» TASK DATA
━━━━

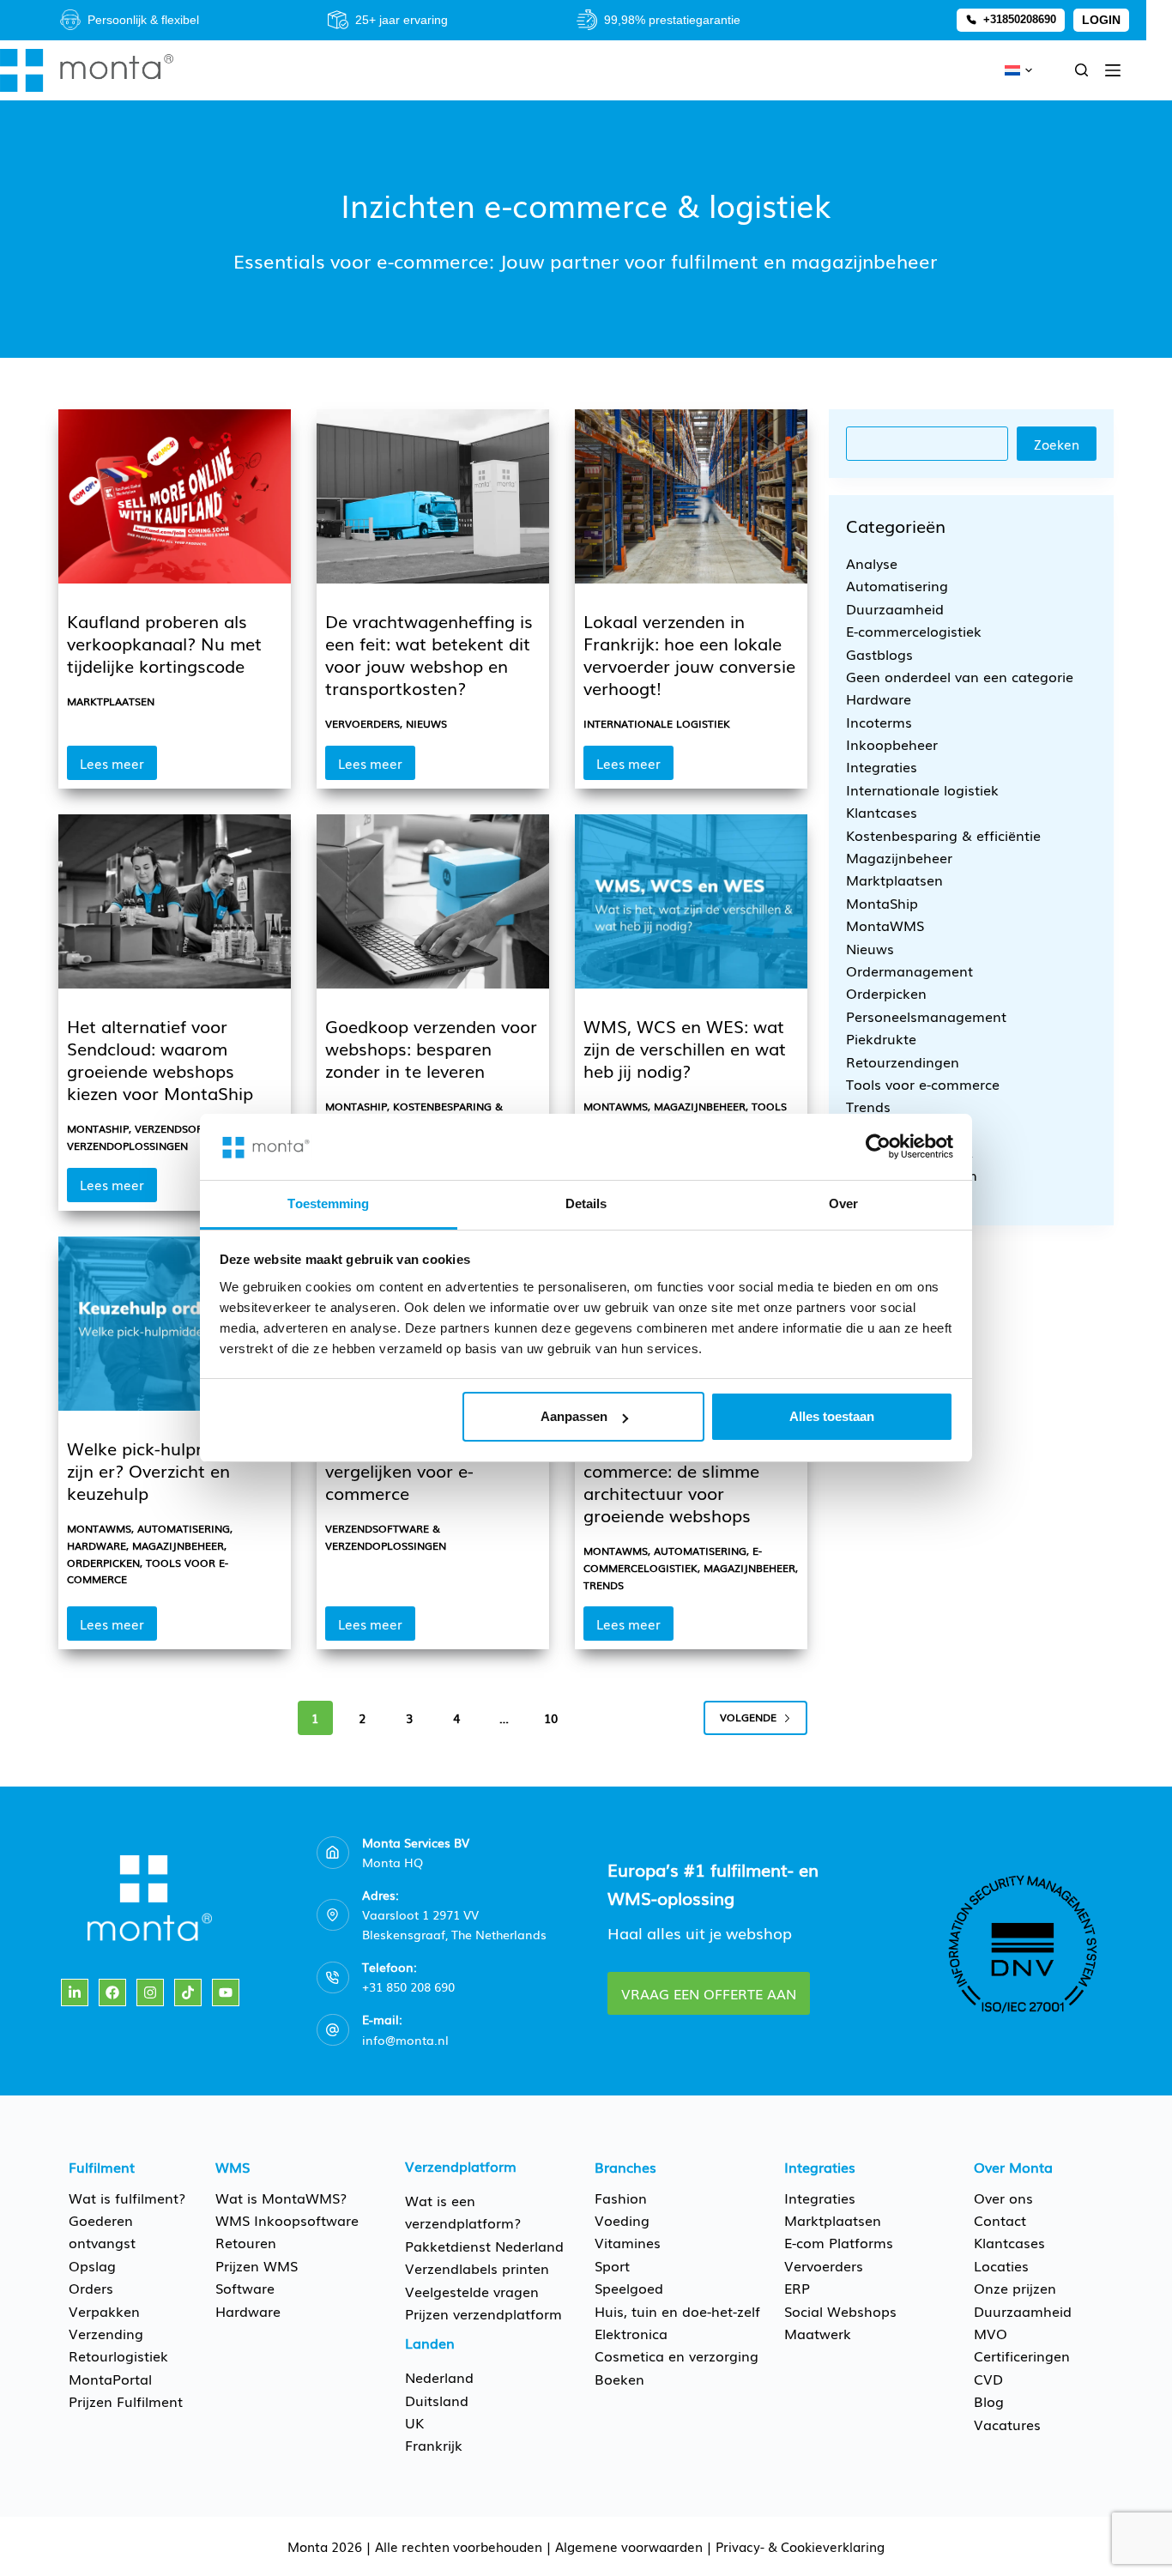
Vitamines (628, 2242)
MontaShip (98, 1128)
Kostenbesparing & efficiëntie (943, 835)
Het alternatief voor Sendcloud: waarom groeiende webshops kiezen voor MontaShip (160, 1059)
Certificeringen (1022, 2355)
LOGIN (1101, 20)
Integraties (881, 766)
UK (414, 2422)
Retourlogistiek (118, 2355)
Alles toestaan (831, 1416)
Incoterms (879, 721)
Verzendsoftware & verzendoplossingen (158, 1137)
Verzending (106, 2333)
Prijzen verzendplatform (483, 2313)
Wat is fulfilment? (127, 2197)
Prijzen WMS (256, 2265)
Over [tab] (843, 1203)
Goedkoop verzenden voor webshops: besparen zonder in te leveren (431, 1048)
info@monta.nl (405, 2039)
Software (245, 2287)
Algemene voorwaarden (629, 2546)
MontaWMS (615, 1106)
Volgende (748, 1717)
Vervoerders (362, 723)
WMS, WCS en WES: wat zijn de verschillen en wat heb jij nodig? (684, 1048)
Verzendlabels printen (477, 2268)
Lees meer (118, 766)
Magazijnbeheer (700, 1106)
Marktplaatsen (110, 701)
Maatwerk (817, 2333)
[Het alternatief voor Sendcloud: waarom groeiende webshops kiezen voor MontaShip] (174, 901)
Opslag (92, 2265)
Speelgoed (629, 2287)
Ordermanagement (909, 970)
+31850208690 (1019, 19)
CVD (988, 2378)
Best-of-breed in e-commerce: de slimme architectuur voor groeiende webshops (671, 1481)
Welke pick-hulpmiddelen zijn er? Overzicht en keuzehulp (168, 1470)
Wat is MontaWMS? (281, 2197)
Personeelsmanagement (926, 1016)
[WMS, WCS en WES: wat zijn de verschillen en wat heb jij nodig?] (691, 901)
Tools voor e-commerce (923, 1083)
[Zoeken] (1081, 69)
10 (551, 1717)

━━━━

» WHAT THE TASK ASKS
Pictures aside, the material must be written out word for word.

» SOLVED EXERCISE
Vitamines (628, 2242)
MontaShip (98, 1128)
Kostenbesparing & efficiëntie (943, 835)
Het alternatief voor Sendcloud: waarom groeiende webshops kiezen voor MontaShip (160, 1059)
Certificeringen (1022, 2355)
LOGIN (1101, 20)
Integraties (881, 766)
UK (414, 2422)
Retourlogistiek (118, 2355)
Alles toestaan (831, 1416)
Incoterms (879, 721)
Verzendsoftware & verzendoplossingen (158, 1137)
Verzending (106, 2333)
Prijzen verzendplatform (483, 2313)
Wat is fulfilment? (127, 2197)
Prijzen WMS (256, 2265)
Over [tab] (843, 1203)
Goedkoop verzenden voor webshops: besparen zonder in te leveren (431, 1048)
info@monta.nl (405, 2039)
Software (245, 2287)
Algemene voorwaarden (629, 2546)
MontaWMS (615, 1106)
Volgende (748, 1717)
Vervoerders (362, 723)
WMS, WCS en WES: wat zijn de verschillen en wat heb jij nodig? (684, 1048)
Verzendlabels printen (477, 2268)
Lees meer (118, 766)
Magazijnbeheer (700, 1106)
Marktplaatsen (110, 701)
Maatwerk (817, 2333)
[Het alternatief voor Sendcloud: waarom groeiende webshops kiezen voor MontaShip] (174, 901)
Opslag (92, 2265)
Speelgoed (629, 2287)
Ordermanagement (909, 970)
+31850208690 (1019, 19)
CVD (988, 2378)
Best-of-breed in e-commerce: de slimme architectuur voor groeiende webshops (671, 1481)
Welke pick-hulpmiddelen zijn er? Overzicht en keuzehulp (168, 1470)
Wat is MontaWMS? (281, 2197)
Personeelsmanagement (926, 1016)
[WMS, WCS en WES: wat zijn de verschillen en wat heb jij nodig?] (691, 901)
Tools voor e-commerce (923, 1083)
[Zoeken] (1081, 69)
10 (551, 1717)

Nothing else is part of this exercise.